From the Department of Neurology (P.A.L.), Henry Ford Hospital, Bloomfield; the Department of Neurology (P.A.L.), Wayne State University School of Medicine, Detroit, MI; and Center for Neurodegenerative and Neuroimmunologic Diseases (M.M.M.), Department of Neurology, Rutgers-Robert Wood Johnson Medical School, Piscataway, NJ.
Neurology. 2014 May 6;82(18):1574-5. doi: 10.1212/WNL.0000000000000390. Epub 2014 Apr 9.
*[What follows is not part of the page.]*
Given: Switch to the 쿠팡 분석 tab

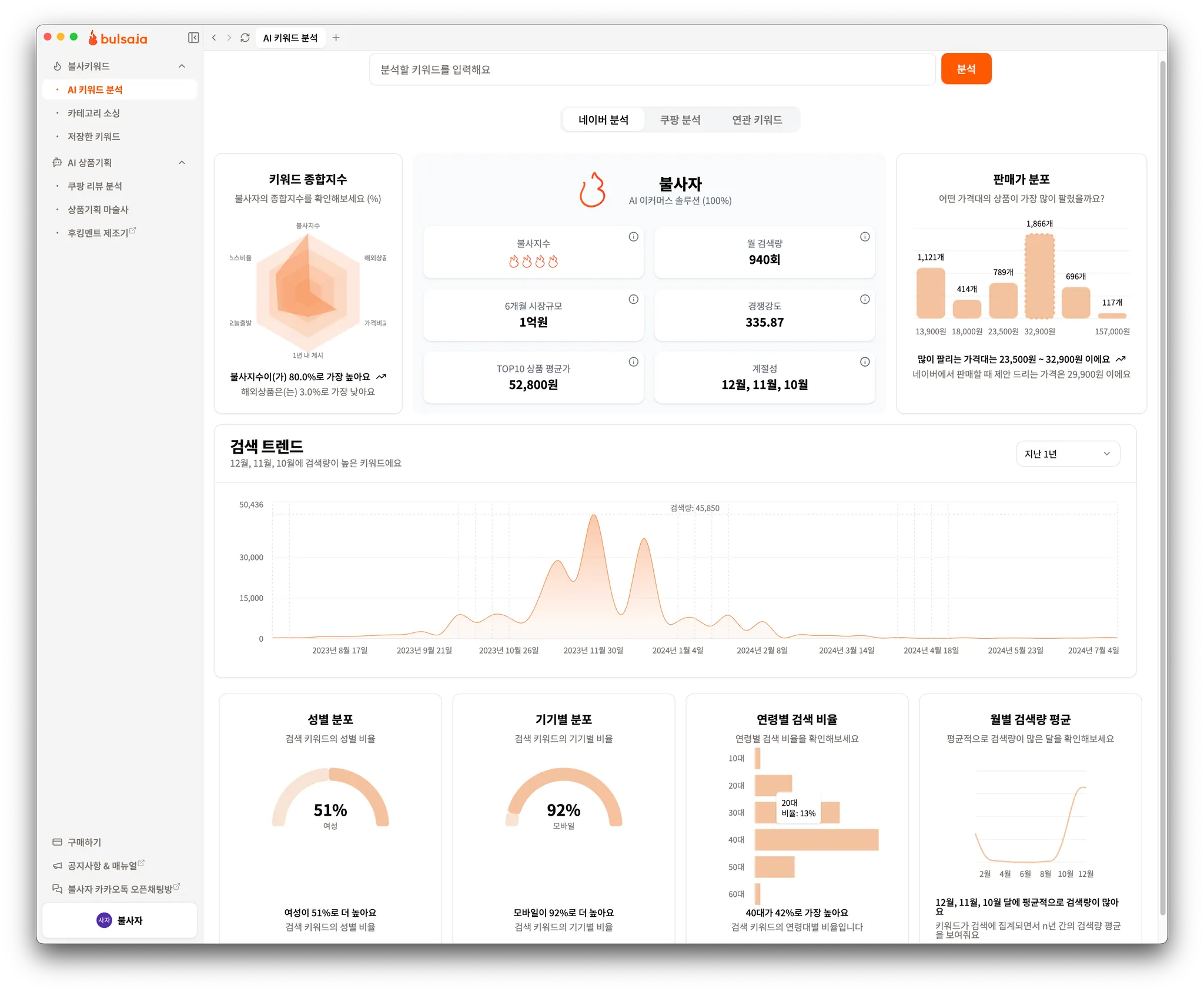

After chronic levodopa use, many patients with Parkinson disease (PD) develop involuntary movements. Whether disabling or minor, levodopa-induced dyskinesia (LID) constitutes an undesirable outcome calling for better treatment strategies. Options for managing LID include delaying its onset by combining a dopaminergic agonist with levodopa from the start(1) or symptomatic control using amantadine. However, fundamental questions about LID remain: by what mechanisms does it develop, and why don't all patients go on to experience LID after sustained levodopa exposure?
慢性左旋多巴治疗后,许多帕金森病(PD)患者出现不自主运动。左旋多巴诱导的运动障碍(LID)无论严重程度如何,都是不理想的结果,需要更好的治疗策略。管理 LID 的选择包括:从一开始就将多巴胺激动剂与左旋多巴联合使用以延迟其发作(1),或使用金刚烷胺进行对症控制。然而,关于 LID 仍存在一些基本问题:它是通过什么机制发展的,为什么不是所有患者在持续暴露于左旋多巴后都会出现 LID?